Son visage et ses bras "humains", font qu'il est qualifié d'"anthroposphinx". Dans "Les voies processionnelles de Thèbes" Agnès Cabrol nous fournit ces précieuses informations : "Lorsqu’un souverain décide de pérenniser sa participation à une liturgie précise, il dispose de statues de tous types offrant de nombreux vases accessoires, dont ces anthroposphinx couchés, alors dotés de bras. Ils peuvent ainsi se consacrer à toutes sortes d’activités qui consistent le plus souvent en la présentation d'un accessoire liturgique ou celle d’une offrande"… Et elle rappelle que : "À Thèbes, l’accessoire de prédilection que présentent ces sphinx est le vase-nms.t, orné d'un bouchon figurant une tête de bélier d’Amon".

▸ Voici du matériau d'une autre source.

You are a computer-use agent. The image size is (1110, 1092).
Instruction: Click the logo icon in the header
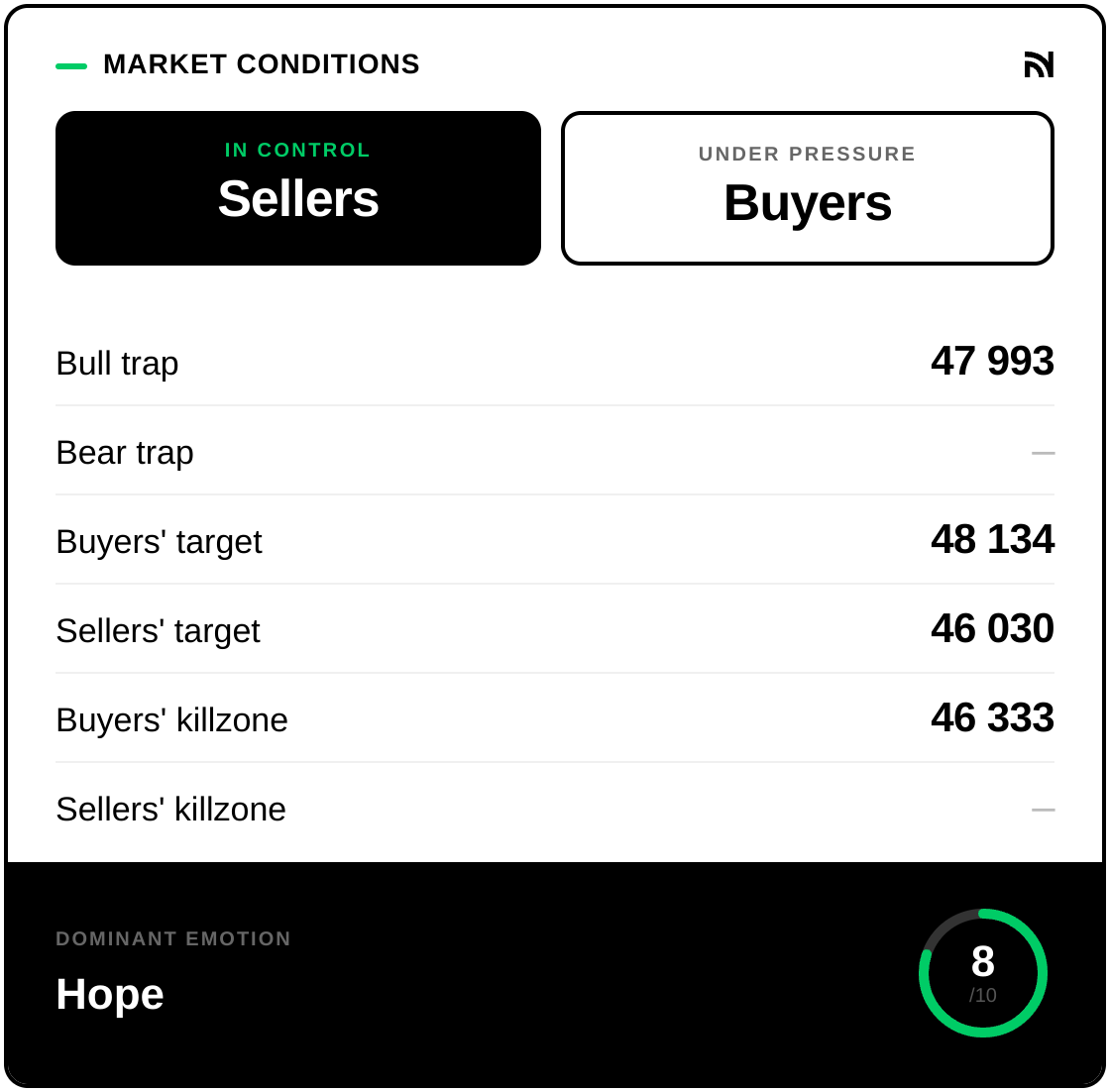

C'est typiquement le cas ici, où le bélier, l'une des hypostases - ou "manifestations" - d'Amon est représenté de façon réaliste. Même s'il a beaucoup souffert, les grands traits de sa morphologie subsistent : sa tête, de forme quasi triangulaire au chanfrein légèrement busqué, surmontée de cornes spiralées dirigées vers l'avant du museau, ses oreilles horizontales, ses yeux étirés vers le haut... Sur la panse de ce vase nemset criocéphale, "un texte fournit les noms de Ramsès dans des cartouches, ainsi que l'épithète "aimé d'Amon-Rê, roi des dieux" précise Zahi Hawass dans le "Catalogue de l'exposition Ramsès & l'or des pharaons".
Dans "L'Egypte des pharaons au musée du Caire", Jean-Pierre Corteggiani présentant un sphinx de Ramsès II à l'iconographie identique (CG 42146) apporte cette précision relative au couvercle du vase à l'image du bélier d'Amon : "Il en existait de semblables à tête de femme pour Mout et à tête de faucon pour Khonsou. Des représentations murales et des textes nous apprennent que ces ustensiles sacrés, qui étaient 'en argent, en or, en fer et en cuivre', étaient portés en procession lors des cérémonies du Nouvel An qui coïncidaient à peu près avec le début de la montée des eaux du Nil. Le cortège des prêtres quittait le temple pour se rendre jusqu'au fleuve où l'on puisait l'eau fécondante de la crue, qui ne venait, dit un hymne à Amon-Rê, que par la volonté du dieu". Ainsi, ajoute-t-il ce type de sphinx rappelle "l'importance rituelle de l'eau dans la liturgie quotidienne, mais aussi le rôle essentiel du roi dans la vie de l'Égypte puisque la crue, qui devait être ni insuffisante, ni surabondante, dépendait de lui, et qu'il avait le pouvoir d'intervenir directement auprès de 'son père Amon' pour que les eaux atteignent les seize coudées réputées idéales".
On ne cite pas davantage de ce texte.